Martindale & Carpuat (2018) postulate that ‘while the overall quality of MT output is important, in practice the utility of MT also depends on the willingness of users to accept the technology’ (p 13). They emphasize the importance of trust and believe that it is an element of MT evaluation that has been wrongfully neglected: if users do not trust the MT tools that are available to them, they might be less likely to accept the translated message. Martindale & Carpuat conducted an experiment to determine how user trust is influenced by fluency (i.e. grammar, lexicon and style of a translation) and adequacy (i.e. the degree to which the original message is reflected in the target text). To this end, they created three scenarios: (1) a fluent and adequate translation, (2) a disfluent but adequate translation and (3) a so-called ‘misleading’ translation (i.e. fluent but inadequate). They discovered that respondents reacted more strongly to fluency errors than to adequacy errors and thus found the second translation – the disfluent yet adequate one – the least reliable. In other words, they attached more importance to a grammatically sound and idiomatic writing style than to the correct transfer of the message. Martindale & Carpuat therefore believe that developers of MT applications should pay extra attention to adequacy, fuelled by the finding that the respondents in their experiment seemed to place a high amount of trust in fluent, yet inadequately translated text. In this paper, we will examine whether the disfluency caused by an MT system leads to different perceptions when explicit reference to the technology is present as compared to a scenario where it is not.

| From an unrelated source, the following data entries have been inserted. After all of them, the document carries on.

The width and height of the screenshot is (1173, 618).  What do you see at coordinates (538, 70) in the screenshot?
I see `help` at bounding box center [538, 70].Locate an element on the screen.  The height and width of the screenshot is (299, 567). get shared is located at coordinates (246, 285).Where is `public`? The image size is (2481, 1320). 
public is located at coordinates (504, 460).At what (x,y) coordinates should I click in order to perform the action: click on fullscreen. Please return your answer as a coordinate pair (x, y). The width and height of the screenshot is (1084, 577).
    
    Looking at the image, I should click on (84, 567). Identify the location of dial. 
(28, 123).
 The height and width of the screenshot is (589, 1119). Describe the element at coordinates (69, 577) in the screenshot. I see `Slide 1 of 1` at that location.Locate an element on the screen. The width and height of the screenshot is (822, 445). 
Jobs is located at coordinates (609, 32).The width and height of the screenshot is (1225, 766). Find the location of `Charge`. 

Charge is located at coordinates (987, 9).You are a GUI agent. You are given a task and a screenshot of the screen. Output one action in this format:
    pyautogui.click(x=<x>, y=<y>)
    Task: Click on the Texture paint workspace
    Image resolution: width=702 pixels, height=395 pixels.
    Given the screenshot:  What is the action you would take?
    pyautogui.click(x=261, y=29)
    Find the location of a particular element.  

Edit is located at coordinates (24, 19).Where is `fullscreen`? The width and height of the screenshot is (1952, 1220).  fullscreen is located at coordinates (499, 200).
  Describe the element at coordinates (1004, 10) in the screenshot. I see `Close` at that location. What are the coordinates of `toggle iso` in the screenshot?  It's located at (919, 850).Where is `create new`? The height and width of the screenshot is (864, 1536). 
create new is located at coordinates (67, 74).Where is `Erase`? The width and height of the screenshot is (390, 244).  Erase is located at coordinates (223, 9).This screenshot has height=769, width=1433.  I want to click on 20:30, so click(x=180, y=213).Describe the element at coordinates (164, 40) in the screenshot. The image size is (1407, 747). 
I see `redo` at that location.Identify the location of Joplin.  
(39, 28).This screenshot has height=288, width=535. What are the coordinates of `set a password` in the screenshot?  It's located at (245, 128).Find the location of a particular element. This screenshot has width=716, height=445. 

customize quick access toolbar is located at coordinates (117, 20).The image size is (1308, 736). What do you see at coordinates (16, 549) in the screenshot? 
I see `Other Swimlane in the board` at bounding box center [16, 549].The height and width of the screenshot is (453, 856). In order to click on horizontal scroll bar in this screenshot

2.3 Multilingualism on the Internet

During the Internet’s early years, digital content was almost exclusively produced in English, which meant that online multilingualism could not be investigated by scholars (Leppänen & Peuronen, 2012). Nowadays, the English language has lost its dominant position on the Internet and its hegemony has given way to language pluralism (Hale, 2016). This is reflected in, for instance, the wide range of languages offered on review websites. Nonetheless, English remains the preferred language for web content due to its global appeal, regardless of the rising popularity of other languages (Bokor, 2018).

(23)

2.3.1 Review websites’ approach to foreign languages

The influence of review language on the perception of online reviews has not been investigated to a great extent. However, research by Hale (2016) has shown that speakers of different languages assess products and experiences differently, which may also be reflected in ratings and reviews. He therefore argues that an average rating based on reviews in multiple languages could be deceptive and that reviews written in a language different from a reader’s mother tongue may lose their relevance.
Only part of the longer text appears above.